WHAT IS REQUIRED: What you should copy is the line containing "Click the text" and all lines after it in the entries below, exactly and without anything added.
BEGIN INFORMATION SHOWN
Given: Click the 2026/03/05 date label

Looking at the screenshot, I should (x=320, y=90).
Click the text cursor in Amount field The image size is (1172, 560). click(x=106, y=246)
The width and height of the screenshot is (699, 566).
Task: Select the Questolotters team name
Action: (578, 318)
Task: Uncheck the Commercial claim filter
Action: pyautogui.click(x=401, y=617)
END INFORMATION SHOWN
WORKED SOLUTION:
Click the text cursor in Amount field The image size is (1172, 560). click(x=106, y=246)
The width and height of the screenshot is (699, 566).
Task: Select the Questolotters team name
Action: (578, 318)
Task: Uncheck the Commercial claim filter
Action: pyautogui.click(x=401, y=617)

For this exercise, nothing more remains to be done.